PROBLEM STATEMENT: Gather each line of the data below that contains the string "tree", and reproduce every such line in full.

[Source data]
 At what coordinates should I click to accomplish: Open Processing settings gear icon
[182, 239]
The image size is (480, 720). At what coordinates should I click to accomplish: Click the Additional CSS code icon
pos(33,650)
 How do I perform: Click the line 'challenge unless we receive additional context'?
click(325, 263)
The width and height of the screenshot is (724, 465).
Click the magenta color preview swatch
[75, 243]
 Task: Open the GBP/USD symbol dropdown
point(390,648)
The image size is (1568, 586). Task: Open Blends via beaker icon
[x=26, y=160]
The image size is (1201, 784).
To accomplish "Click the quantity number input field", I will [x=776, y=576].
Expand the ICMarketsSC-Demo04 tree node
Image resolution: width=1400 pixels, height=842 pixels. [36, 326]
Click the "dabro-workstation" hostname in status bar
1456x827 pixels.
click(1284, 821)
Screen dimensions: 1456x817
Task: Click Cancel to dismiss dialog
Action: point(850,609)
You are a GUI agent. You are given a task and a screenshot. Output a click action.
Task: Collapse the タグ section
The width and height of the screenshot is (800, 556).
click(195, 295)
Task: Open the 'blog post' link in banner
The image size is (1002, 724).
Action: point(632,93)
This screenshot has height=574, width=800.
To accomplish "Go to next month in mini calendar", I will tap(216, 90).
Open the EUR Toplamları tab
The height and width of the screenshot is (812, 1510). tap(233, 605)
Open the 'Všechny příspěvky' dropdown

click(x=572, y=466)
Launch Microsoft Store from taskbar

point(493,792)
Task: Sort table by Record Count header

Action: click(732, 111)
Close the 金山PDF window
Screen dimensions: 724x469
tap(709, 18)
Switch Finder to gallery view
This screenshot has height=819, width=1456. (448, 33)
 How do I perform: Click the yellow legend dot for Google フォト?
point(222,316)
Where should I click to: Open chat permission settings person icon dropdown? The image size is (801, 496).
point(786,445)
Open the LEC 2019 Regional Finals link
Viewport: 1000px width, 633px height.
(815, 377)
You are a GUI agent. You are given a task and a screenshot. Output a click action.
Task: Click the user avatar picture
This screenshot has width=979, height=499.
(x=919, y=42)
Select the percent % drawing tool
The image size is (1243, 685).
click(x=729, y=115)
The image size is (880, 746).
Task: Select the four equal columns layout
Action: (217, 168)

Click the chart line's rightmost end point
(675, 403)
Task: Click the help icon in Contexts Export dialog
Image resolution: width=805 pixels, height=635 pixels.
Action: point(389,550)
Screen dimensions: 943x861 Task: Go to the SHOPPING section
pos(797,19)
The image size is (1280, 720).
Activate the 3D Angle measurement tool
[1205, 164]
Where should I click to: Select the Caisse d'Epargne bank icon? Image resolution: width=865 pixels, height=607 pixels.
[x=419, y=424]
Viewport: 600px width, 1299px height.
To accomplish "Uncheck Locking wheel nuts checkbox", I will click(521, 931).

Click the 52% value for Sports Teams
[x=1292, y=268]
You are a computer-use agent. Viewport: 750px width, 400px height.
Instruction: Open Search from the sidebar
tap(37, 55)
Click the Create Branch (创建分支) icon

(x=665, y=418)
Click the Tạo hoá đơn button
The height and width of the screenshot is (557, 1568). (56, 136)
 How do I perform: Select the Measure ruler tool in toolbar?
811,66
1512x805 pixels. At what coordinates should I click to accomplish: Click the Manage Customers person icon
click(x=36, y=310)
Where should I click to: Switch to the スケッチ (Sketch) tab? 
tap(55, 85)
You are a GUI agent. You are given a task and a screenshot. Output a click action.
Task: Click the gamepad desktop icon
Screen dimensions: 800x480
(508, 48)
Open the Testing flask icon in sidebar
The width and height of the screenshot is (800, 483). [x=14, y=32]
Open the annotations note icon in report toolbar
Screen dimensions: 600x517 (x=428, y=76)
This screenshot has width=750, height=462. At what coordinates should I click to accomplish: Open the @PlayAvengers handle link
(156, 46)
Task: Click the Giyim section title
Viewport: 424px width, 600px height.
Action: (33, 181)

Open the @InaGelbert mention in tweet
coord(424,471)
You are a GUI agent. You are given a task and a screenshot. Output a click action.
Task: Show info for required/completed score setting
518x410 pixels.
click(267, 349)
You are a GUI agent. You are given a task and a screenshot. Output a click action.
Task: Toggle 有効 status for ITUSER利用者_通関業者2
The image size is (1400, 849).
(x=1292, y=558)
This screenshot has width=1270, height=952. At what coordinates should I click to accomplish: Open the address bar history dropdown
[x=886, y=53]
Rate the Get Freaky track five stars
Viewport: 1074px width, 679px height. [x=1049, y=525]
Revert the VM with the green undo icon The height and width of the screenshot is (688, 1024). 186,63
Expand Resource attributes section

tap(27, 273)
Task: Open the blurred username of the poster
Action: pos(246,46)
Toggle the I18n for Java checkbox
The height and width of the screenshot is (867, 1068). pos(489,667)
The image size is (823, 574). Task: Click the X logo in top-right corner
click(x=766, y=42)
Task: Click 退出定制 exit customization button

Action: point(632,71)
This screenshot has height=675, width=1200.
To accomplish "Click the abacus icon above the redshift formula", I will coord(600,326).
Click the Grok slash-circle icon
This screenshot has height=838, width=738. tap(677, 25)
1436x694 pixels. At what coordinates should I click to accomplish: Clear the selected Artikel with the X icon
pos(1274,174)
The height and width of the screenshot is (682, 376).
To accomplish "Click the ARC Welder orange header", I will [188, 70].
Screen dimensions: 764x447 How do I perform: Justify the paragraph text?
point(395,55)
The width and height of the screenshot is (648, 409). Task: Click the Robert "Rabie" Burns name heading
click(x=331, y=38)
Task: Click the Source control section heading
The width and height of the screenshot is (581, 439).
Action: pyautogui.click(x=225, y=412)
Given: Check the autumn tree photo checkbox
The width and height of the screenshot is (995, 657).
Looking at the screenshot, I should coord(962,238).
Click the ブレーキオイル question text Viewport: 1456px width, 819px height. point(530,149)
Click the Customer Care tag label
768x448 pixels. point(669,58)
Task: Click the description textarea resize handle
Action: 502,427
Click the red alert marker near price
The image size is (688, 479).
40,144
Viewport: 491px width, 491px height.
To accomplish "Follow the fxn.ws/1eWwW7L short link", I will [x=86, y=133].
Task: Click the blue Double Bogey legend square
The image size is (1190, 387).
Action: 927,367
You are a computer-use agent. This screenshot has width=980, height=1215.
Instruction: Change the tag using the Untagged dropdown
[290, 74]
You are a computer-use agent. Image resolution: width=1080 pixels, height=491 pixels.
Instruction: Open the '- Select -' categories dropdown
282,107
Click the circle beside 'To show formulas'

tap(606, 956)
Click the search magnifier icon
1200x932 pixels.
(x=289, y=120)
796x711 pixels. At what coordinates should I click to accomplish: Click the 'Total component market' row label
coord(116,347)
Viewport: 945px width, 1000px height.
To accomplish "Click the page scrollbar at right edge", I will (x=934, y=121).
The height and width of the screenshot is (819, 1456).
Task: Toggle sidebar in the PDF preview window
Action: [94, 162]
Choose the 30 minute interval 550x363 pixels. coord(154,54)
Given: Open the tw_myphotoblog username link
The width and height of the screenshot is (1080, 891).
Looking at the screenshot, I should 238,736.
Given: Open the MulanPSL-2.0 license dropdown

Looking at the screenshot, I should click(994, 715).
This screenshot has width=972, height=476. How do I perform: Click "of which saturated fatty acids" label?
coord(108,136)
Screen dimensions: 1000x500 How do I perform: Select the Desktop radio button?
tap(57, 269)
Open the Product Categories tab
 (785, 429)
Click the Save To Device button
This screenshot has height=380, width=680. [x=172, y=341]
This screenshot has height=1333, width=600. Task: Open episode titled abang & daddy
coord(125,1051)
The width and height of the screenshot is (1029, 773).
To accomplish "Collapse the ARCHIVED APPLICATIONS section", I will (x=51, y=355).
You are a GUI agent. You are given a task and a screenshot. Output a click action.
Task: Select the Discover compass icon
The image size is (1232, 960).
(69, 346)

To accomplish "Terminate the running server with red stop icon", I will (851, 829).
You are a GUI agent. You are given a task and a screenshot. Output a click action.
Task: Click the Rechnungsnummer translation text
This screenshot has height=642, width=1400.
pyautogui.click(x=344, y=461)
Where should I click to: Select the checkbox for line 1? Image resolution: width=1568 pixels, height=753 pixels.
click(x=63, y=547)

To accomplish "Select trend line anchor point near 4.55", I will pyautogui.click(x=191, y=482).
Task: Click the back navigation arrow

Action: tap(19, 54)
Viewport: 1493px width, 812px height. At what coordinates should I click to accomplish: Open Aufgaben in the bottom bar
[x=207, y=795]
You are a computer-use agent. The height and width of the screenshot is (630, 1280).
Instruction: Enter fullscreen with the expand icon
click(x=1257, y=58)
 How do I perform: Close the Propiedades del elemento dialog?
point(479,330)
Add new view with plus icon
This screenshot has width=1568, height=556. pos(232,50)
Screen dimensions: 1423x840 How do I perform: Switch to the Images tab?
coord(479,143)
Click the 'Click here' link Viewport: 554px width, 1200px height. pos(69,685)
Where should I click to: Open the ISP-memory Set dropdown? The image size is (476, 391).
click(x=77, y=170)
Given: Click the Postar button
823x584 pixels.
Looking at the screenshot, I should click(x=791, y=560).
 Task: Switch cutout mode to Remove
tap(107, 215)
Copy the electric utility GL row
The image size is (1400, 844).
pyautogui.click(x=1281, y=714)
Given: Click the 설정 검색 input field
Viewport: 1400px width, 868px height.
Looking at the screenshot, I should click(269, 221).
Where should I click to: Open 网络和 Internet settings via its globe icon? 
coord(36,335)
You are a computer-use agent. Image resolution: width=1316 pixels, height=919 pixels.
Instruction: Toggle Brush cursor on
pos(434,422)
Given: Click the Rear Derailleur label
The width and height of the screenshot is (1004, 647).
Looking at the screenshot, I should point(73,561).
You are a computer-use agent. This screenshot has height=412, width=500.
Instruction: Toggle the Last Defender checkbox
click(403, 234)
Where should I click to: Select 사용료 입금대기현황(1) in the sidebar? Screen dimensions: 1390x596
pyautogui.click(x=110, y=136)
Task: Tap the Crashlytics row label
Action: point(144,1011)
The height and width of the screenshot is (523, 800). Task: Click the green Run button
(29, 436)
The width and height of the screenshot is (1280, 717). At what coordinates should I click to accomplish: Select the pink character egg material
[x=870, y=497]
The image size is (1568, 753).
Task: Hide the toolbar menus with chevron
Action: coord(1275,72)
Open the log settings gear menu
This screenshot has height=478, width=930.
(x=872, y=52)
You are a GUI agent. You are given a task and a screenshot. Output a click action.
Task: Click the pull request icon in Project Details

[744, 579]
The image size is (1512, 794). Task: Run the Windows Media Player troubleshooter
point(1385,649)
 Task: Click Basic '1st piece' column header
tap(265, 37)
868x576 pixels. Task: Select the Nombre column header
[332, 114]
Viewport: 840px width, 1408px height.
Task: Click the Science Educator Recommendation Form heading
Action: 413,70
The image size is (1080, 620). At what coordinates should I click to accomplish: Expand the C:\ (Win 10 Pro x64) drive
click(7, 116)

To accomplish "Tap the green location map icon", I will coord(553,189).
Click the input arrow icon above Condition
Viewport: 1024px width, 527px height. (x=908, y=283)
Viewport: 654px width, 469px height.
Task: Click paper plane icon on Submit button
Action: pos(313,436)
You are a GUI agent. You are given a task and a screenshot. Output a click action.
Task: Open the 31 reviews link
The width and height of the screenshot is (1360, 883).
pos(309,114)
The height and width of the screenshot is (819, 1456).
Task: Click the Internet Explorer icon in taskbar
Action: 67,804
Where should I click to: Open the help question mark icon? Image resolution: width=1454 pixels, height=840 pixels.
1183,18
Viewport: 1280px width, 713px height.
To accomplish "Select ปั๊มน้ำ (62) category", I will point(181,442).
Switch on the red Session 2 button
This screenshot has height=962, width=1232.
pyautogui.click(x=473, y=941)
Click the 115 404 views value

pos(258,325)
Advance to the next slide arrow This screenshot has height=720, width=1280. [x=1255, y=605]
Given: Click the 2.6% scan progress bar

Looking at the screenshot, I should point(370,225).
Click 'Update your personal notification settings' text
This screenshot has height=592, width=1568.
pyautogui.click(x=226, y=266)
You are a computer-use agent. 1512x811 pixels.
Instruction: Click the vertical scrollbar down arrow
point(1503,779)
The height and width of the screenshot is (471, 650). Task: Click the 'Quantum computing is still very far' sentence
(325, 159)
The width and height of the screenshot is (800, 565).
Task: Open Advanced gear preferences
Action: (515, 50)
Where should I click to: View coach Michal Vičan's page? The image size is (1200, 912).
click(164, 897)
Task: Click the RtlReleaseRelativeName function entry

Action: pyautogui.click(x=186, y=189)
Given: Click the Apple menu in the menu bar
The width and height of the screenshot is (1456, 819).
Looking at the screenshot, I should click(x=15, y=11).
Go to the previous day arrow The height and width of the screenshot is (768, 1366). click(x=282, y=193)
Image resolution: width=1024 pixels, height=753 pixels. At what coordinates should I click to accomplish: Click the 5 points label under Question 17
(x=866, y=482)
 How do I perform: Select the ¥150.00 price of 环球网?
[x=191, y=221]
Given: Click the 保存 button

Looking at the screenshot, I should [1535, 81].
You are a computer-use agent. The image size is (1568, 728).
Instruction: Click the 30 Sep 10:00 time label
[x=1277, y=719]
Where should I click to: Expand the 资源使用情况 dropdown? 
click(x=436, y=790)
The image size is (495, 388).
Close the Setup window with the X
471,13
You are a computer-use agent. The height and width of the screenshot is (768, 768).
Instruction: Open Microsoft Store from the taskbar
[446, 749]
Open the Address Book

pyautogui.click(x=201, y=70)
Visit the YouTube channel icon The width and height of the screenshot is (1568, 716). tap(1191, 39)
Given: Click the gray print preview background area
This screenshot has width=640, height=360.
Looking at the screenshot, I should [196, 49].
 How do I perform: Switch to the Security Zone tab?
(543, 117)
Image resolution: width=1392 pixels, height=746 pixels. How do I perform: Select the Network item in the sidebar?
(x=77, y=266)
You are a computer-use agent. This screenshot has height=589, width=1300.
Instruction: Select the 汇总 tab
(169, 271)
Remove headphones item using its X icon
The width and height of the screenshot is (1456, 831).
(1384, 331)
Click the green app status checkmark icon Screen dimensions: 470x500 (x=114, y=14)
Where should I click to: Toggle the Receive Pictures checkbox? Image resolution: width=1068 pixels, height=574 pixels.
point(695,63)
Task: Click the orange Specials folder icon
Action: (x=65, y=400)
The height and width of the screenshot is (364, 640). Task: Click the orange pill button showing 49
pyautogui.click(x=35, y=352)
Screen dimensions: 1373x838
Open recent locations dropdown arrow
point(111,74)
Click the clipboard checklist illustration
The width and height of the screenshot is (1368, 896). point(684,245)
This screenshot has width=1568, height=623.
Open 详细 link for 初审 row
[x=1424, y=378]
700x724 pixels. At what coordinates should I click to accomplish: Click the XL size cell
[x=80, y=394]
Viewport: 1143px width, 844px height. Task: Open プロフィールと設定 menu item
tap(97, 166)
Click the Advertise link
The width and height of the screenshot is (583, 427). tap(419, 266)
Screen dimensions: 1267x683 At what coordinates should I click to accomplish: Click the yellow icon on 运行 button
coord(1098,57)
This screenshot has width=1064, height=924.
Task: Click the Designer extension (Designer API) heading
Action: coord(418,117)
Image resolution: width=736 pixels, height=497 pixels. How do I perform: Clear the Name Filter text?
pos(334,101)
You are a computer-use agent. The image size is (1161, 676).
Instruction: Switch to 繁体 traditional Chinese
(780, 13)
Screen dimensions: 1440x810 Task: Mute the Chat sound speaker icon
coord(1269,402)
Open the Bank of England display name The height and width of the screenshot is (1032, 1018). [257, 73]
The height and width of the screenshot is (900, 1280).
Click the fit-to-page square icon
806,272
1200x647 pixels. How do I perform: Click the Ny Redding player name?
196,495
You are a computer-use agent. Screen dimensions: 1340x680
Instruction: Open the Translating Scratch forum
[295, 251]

WRITTEN ANSWER:
Expand the ICMarketsSC-Demo04 tree node
Given: Check the autumn tree photo checkbox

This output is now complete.